Your task:
Ignore the pictures in the data below and set down exactly the lines from its first line through the line containing "Task: Click the".

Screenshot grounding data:
Content starts

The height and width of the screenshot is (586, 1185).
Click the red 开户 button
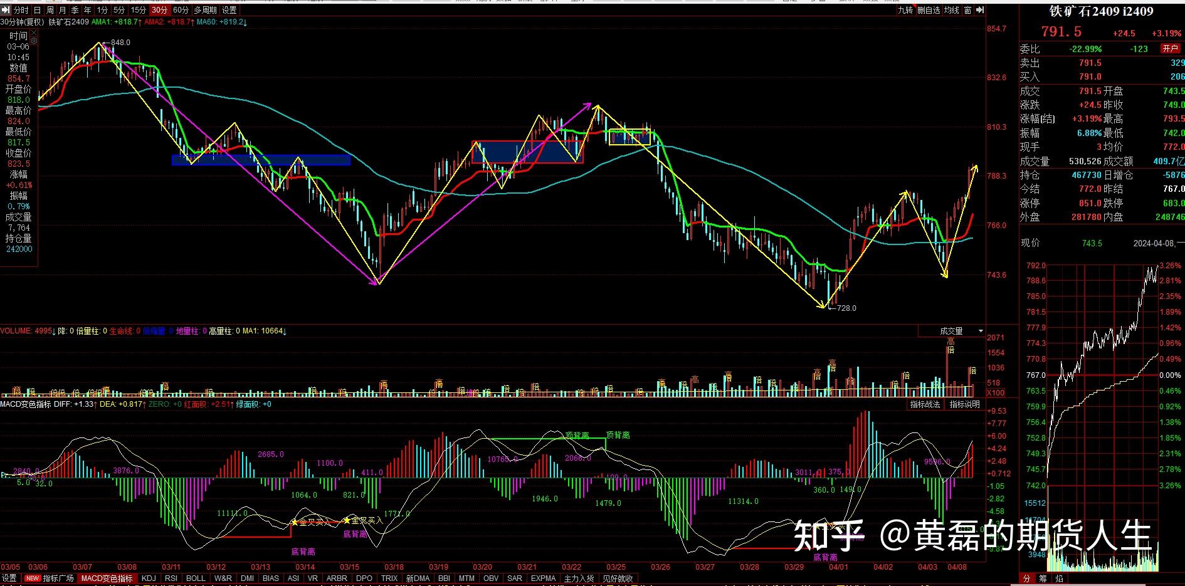[x=1170, y=48]
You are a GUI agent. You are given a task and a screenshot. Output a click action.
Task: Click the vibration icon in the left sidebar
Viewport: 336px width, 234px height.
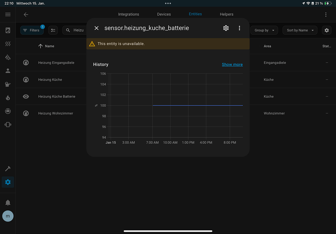pyautogui.click(x=8, y=124)

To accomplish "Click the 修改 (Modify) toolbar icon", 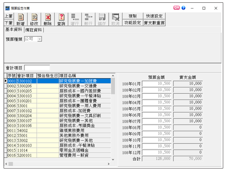I will click(34, 19).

Content ends

Exercise answer:
The height and width of the screenshot is (586, 1185).
Click the red 开户 button
[x=1170, y=48]
You are a GUI agent. You are given a task and a screenshot. Output a click action.
Task: Click the vibration icon in the left sidebar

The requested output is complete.